Slater set out to do just that when he began printing original pieces of licensed art onto vinyl wraps sourced from 3M. Technically, Public Art Collective is an LLC, but Slater thinks of his collective as a social impact organization -- one that does triple duty by supporting artists, simplifying the process of purchasing art for public places, and providing a solution to vandalism, too.
"We are the only organization in the world to partner with professional working artists to create public art exclusively with vinyl wrap," explains Slater. Vinyl what? "Say you're driving down the interstate, and you see the McDonald's sign with the giant cheeseburger. That's vinyl wrap," he clarifies. "It's like a giant, durable sticker, for lack of a better term."
While some cities like Denver have sophisticated public art programs with dedicated funding, others lag in both planning and finances. That's where Public Art Collective comes in.
Slater's company works with buyers on both ends of the spectrum, producing Public Art Wraps for city entities and community organizations looking to streamline the process of procuring public artwork. The model eliminates time-consuming activities such as publishing calls for entry, forming committees, and processing submissions.
Public Art Collective has upwards of 20 artists in its growing network, and thousands of pieces of original artwork for its customers to peruse. After a client selects a piece of art or presents their own original design, Public Art Collective prints the artwork onto 3M's vinyl wrap at its 1,200-square-foot facility.

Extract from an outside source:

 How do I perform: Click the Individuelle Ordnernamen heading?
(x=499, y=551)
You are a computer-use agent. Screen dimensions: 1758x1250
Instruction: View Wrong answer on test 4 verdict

The manufacturing process "is considered large-format printing," Slater says. He uses a HP Latex 330 printer and a Graphtec plotter, too, to cut the vinyl into templates. "Every project is a little bit different, shape and size-wise," Slater explains. "We have to create a template, format the art to fit it, and use the plotter to cut.
Public Art Collective prices its product by the square foot, and the installations have proven to be popular solutions for electrical and traffic control cabinets. "But we could go much larger," Slater says. "Public Art Wraps are designed for drywall, metal, brick, concrete, glass -- you name it. They have a wide range of uses, and murals can be billboard-sized."
After it is printed, Public Art Collective pieces get a second layer of laminate that's applied with a Royal Sovereign heat-assist laminator. "This is the part that's really cool," Slater says.
The laminate is anti-graffiti. Public Art Wraps prevent tagging by covering common targets for vandalism: blank spaces. "You could empty a can of spray paint onto one of our Public Art Wraps, let it bake in the sun, and it'll wipe off with a soft cloth and citrus cleaner," Slater says. In Fort Collins, city officials analyzed their mural program and determined that thirty transformer murals save $22,895 annually in graffiti removal expenses.
Public Art Collective currently markets its product to communities in Colorado, including Fort Collins, Denver, and Greeley. In fall 2017, though, the organization plans to expand into New Mexico, Arizona, and California. At the end of the day, Slater says, "We're trying to increase public art and brighten communities."
Challenges: "All I see is opportunities," Slater says. Well, okay, there's one challenge he's currently facing, and it's tangled up in marketing. "You can explain the beauty and benefits of Public Art Wraps until you're blue in the face, but it isn't until somebody walks up and sees one that they understand the benefit of this unique product," he says.
Opportunities: Slater is psyched about a new partnership with Community Funded, a Fort Collins-based crowdfunding platform that's waiving its fee for any entity interested in raising cash for a Public Art Wrap. Slater hopes this new partnership will help out those cities that want to acquire public art, but don't have the budget for it.
Needs: "We are looking to scale, to increase employees and increase manufacturing equipment," Slater says.